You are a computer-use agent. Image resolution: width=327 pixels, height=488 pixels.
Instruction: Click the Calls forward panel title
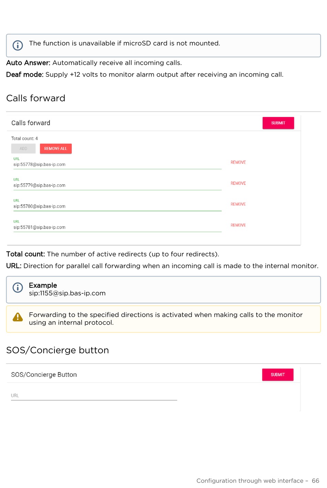pos(31,123)
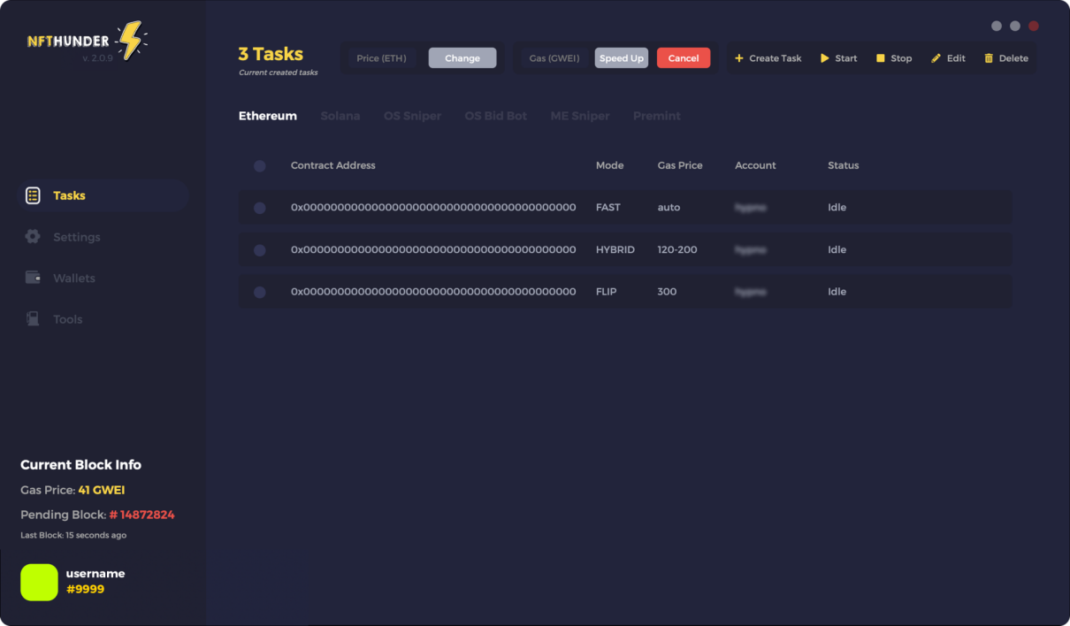Click the green user avatar square
Image resolution: width=1070 pixels, height=626 pixels.
pyautogui.click(x=39, y=582)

---*---

TASK BRIEF:
In your output, include only the lines from the line containing "Instruction: Click the" through the last line of the material above, exactly as they appear, and leave out the pictures.

ANSWER BOX:
Instruction: Click the Calls forward panel title
pos(31,123)
Click the green user avatar square
Image resolution: width=1070 pixels, height=626 pixels.
pyautogui.click(x=39, y=582)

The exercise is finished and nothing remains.